Saved entries:
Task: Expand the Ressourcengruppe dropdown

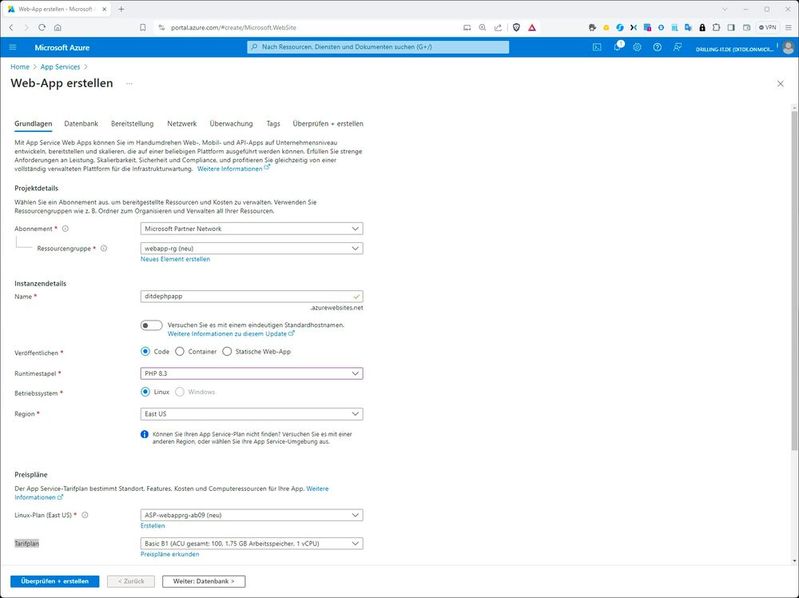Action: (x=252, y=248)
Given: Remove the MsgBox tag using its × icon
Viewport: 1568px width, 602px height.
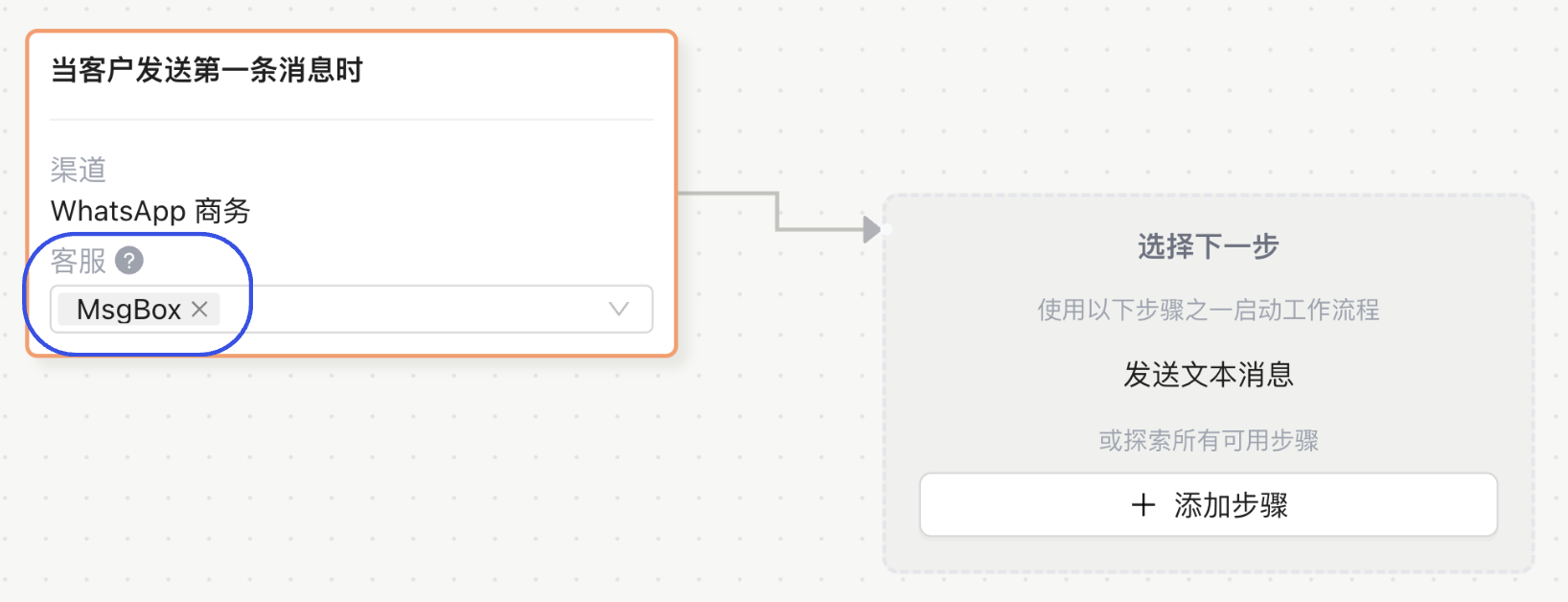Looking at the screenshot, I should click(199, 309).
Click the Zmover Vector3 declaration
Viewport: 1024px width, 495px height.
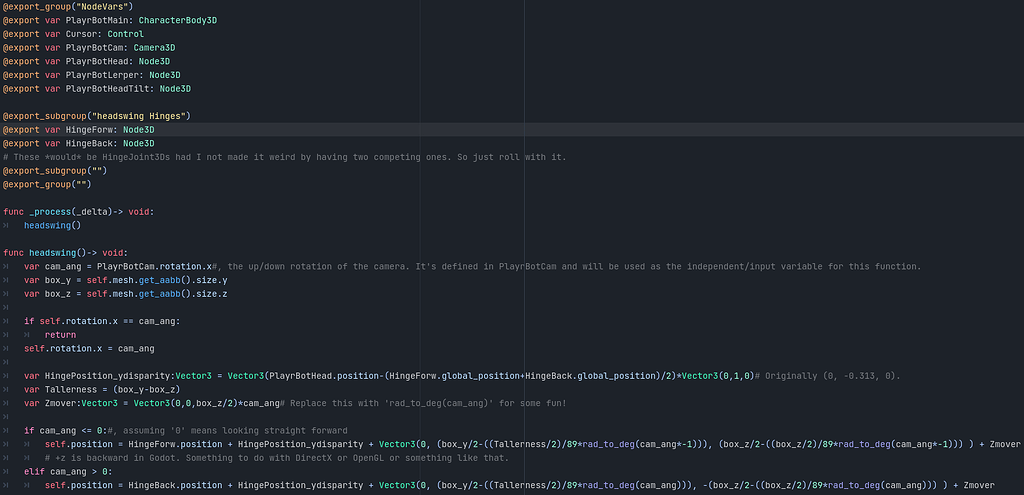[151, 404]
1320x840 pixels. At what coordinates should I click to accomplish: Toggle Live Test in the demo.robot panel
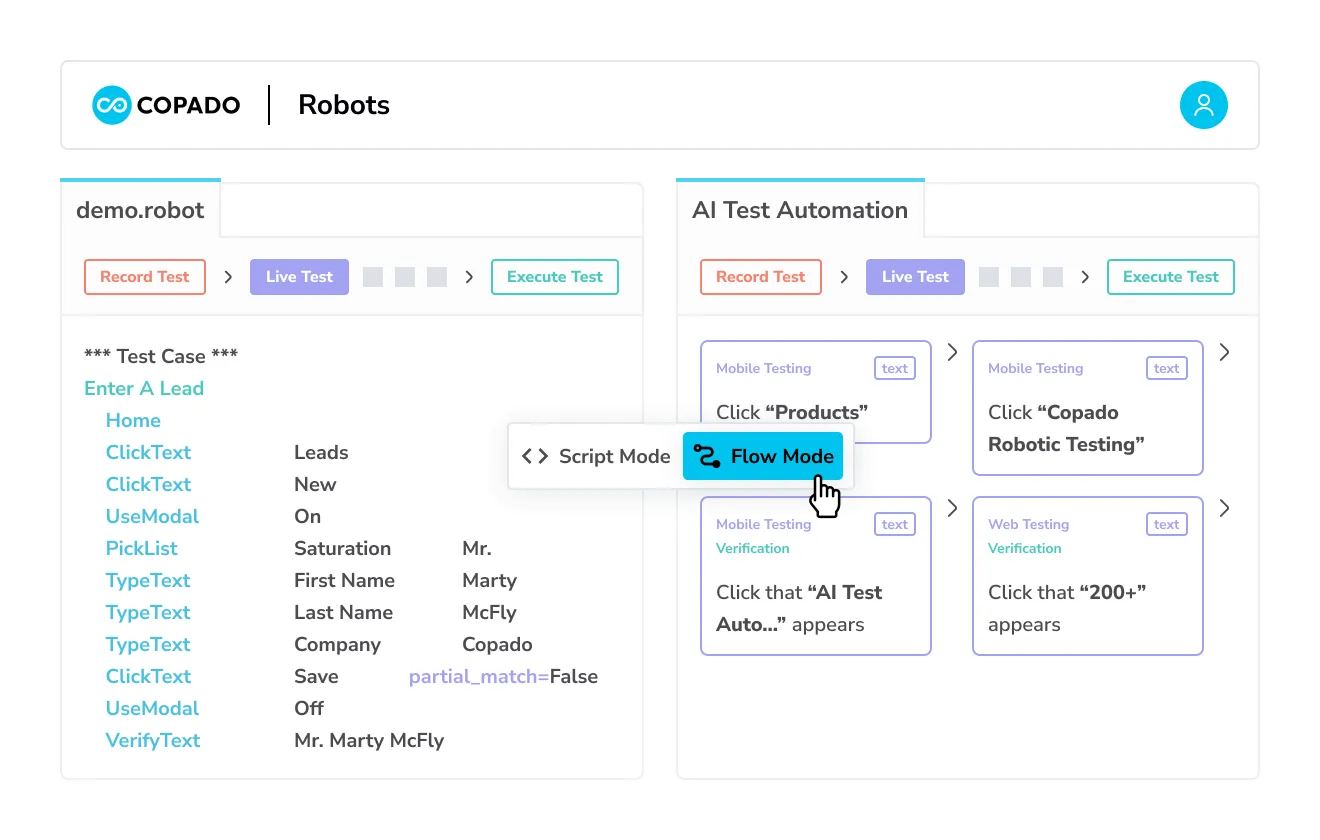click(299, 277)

**WHAT THE TASK ASKS:** Set down the entries above exactly; no pictures belong in the copy.

**RESPONSE TO THE EXERCISE:**
Task: Expand the Ressourcengruppe dropdown

Action: (x=252, y=248)
Given: Remove the MsgBox tag using its × icon
Viewport: 1568px width, 602px height.
Looking at the screenshot, I should click(199, 309).
Click the Zmover Vector3 declaration
Viewport: 1024px width, 495px height.
[151, 404]
1320x840 pixels. At what coordinates should I click to accomplish: Toggle Live Test in the demo.robot panel
click(299, 277)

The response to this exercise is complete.